+++ INPUT DATA +++

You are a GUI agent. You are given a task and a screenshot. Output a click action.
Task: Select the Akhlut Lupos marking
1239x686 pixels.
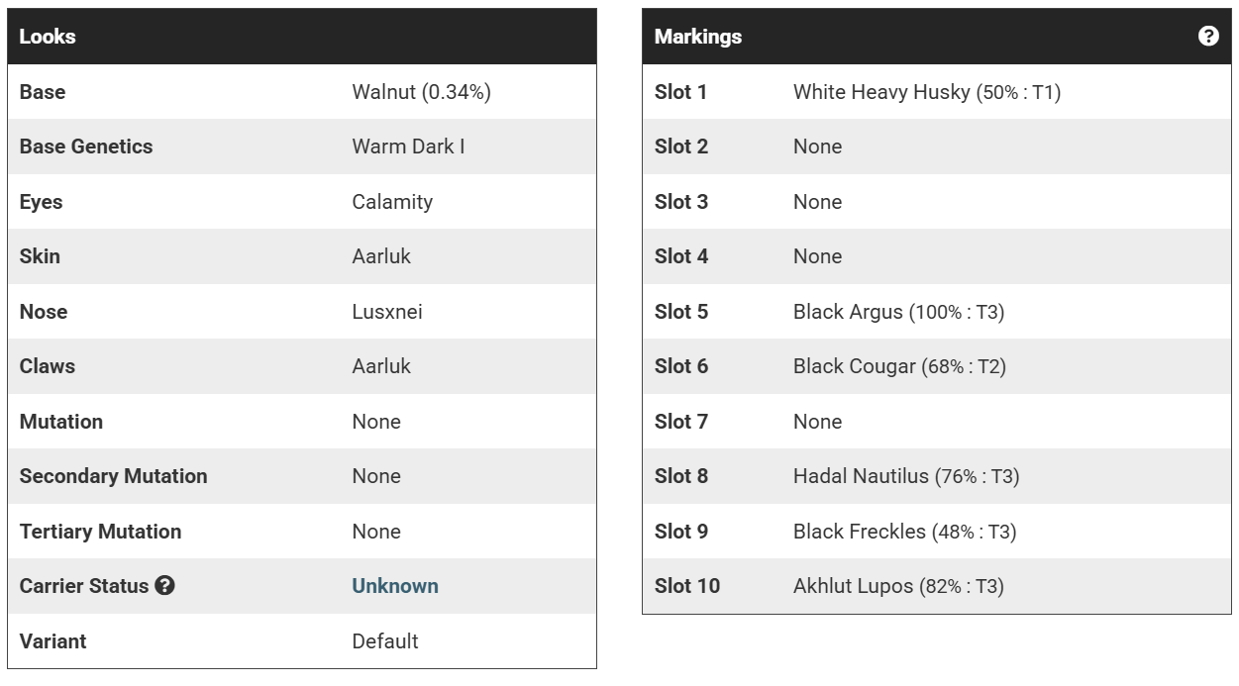[x=897, y=586]
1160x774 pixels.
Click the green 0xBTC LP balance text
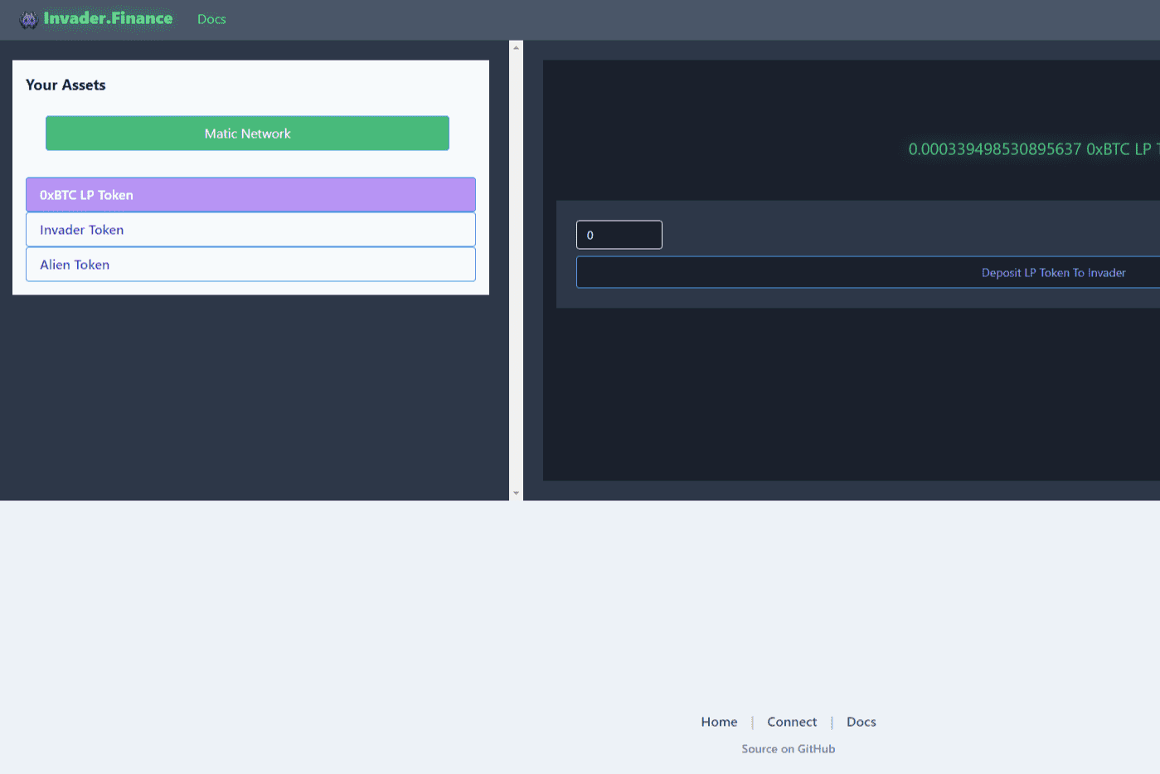coord(1028,149)

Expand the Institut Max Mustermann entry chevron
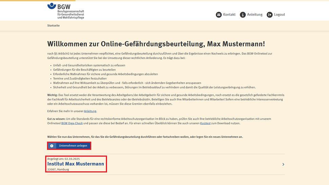(x=283, y=164)
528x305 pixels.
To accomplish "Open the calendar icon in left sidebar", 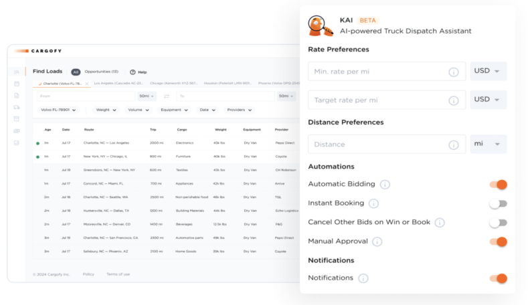I will point(17,84).
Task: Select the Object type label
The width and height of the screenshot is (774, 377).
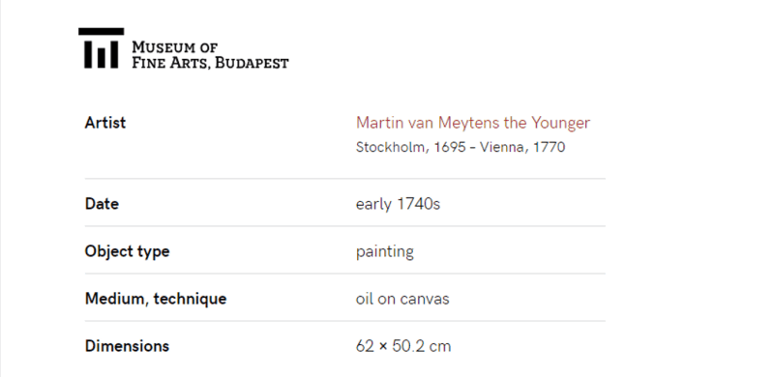Action: [128, 251]
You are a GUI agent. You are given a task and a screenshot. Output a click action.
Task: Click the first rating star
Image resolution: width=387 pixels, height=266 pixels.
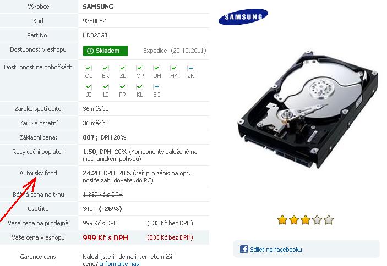(282, 220)
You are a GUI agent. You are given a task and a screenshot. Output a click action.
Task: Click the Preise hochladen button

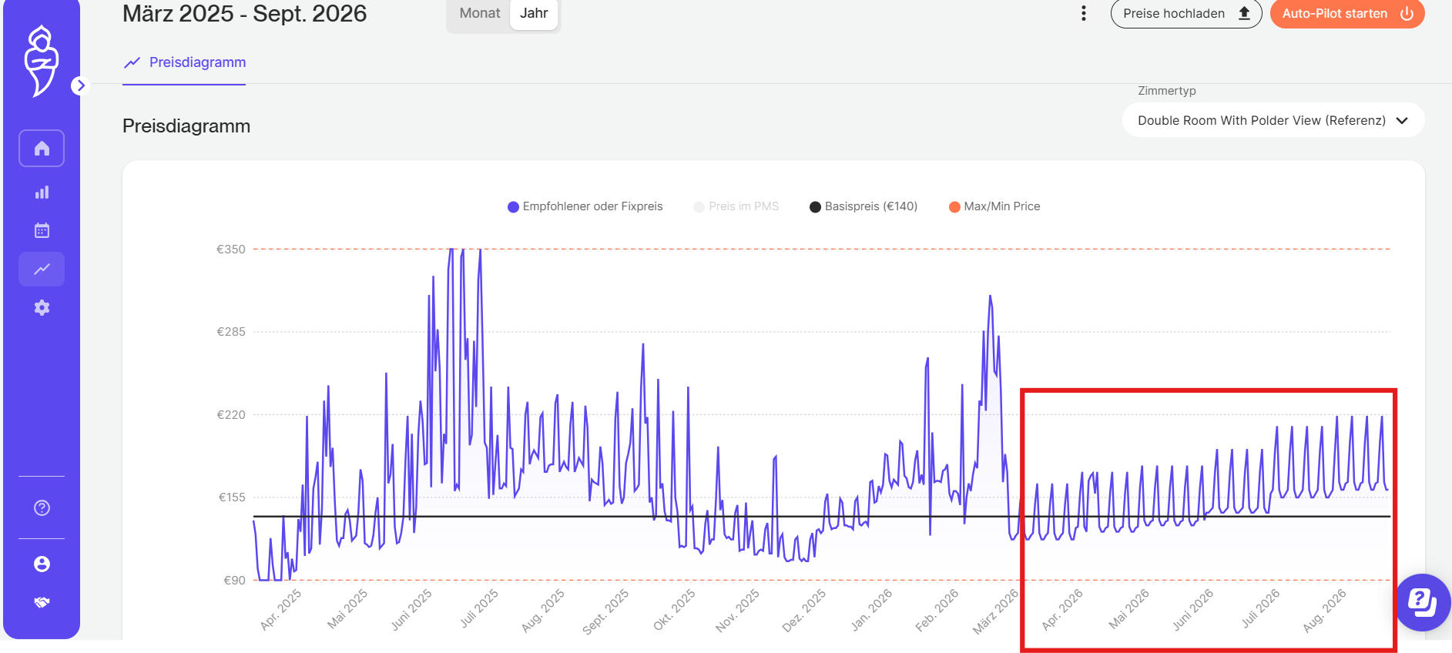pyautogui.click(x=1185, y=13)
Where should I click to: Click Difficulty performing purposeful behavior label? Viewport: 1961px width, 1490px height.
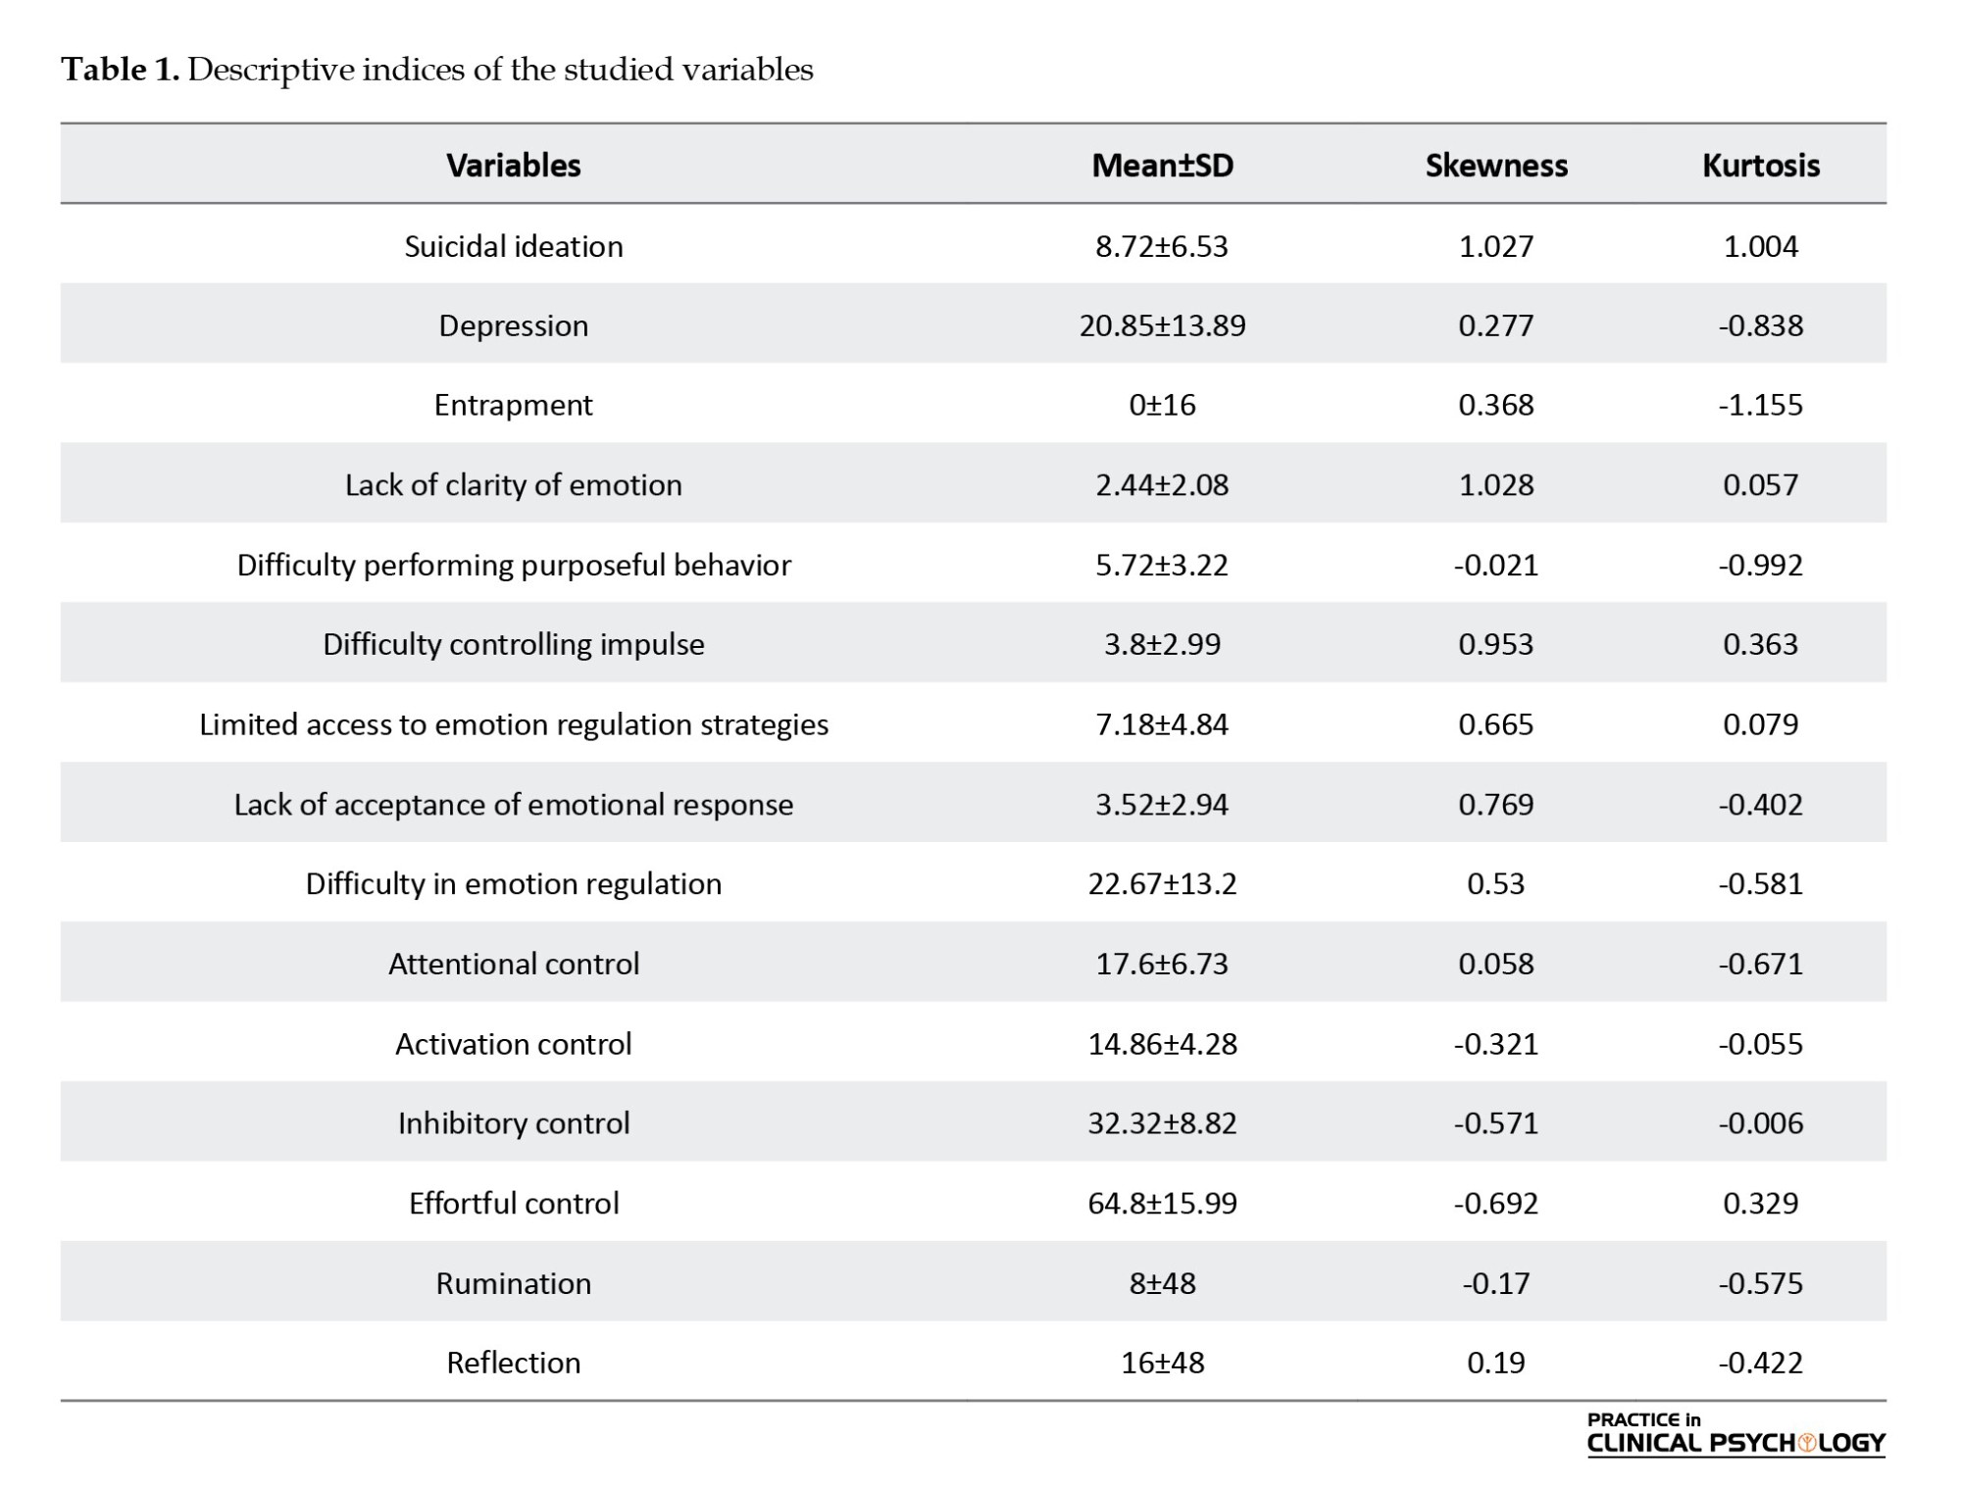pyautogui.click(x=514, y=565)

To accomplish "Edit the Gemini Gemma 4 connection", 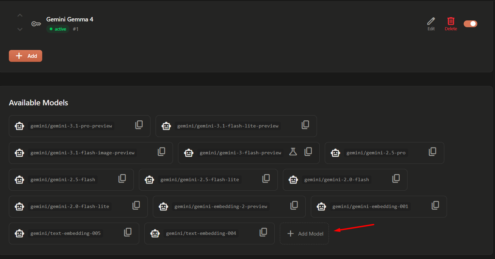I will [x=431, y=24].
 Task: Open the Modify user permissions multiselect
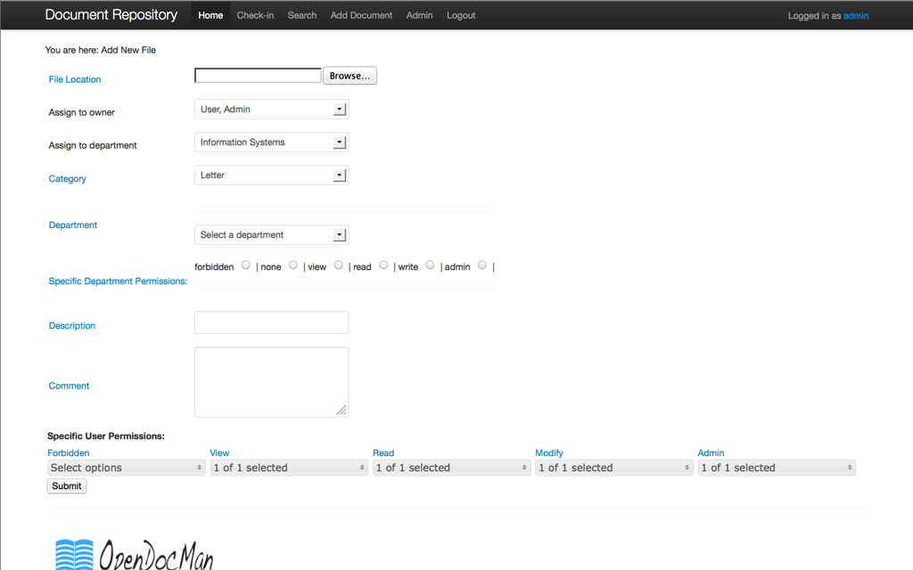(x=613, y=468)

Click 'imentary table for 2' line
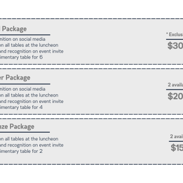[22, 151]
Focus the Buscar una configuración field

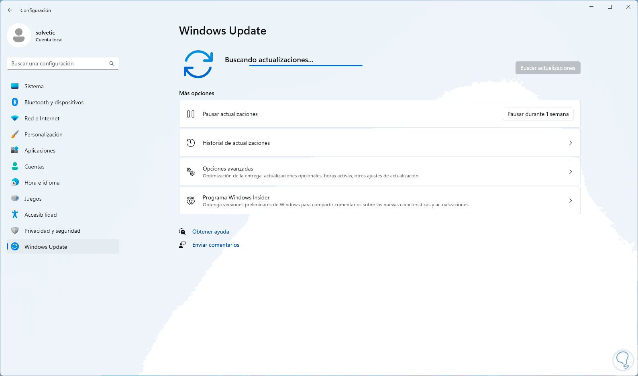[x=63, y=63]
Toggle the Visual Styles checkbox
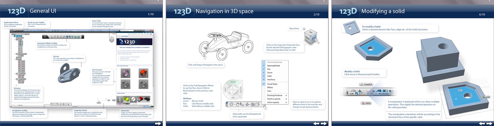Viewport: 494px width, 126px height. click(264, 84)
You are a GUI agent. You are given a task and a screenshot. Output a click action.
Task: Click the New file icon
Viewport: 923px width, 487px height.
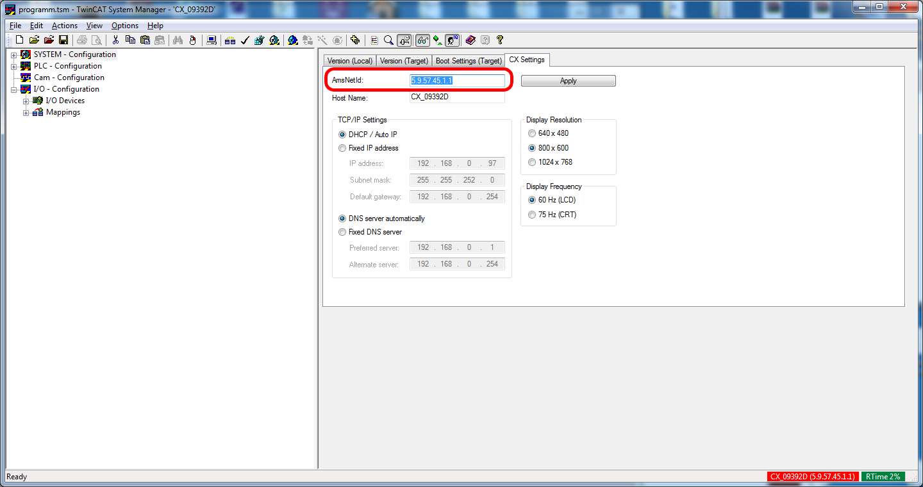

+++

### TASK STATEMENT
Repeat the lines of the records verbatim, starting at the line containing "Click 'imentary table for 2' line" and stopping after the final line. Images stay out.

### WRITTEN SOLUTION
Click 'imentary table for 2' line
[22, 151]
Focus the Buscar una configuración field

[x=63, y=63]
Toggle the Visual Styles checkbox
Viewport: 494px width, 126px height. click(264, 84)
You are a GUI agent. You are given a task and a screenshot. Output a click action.
Task: Click the New file icon
Viewport: 923px width, 487px height.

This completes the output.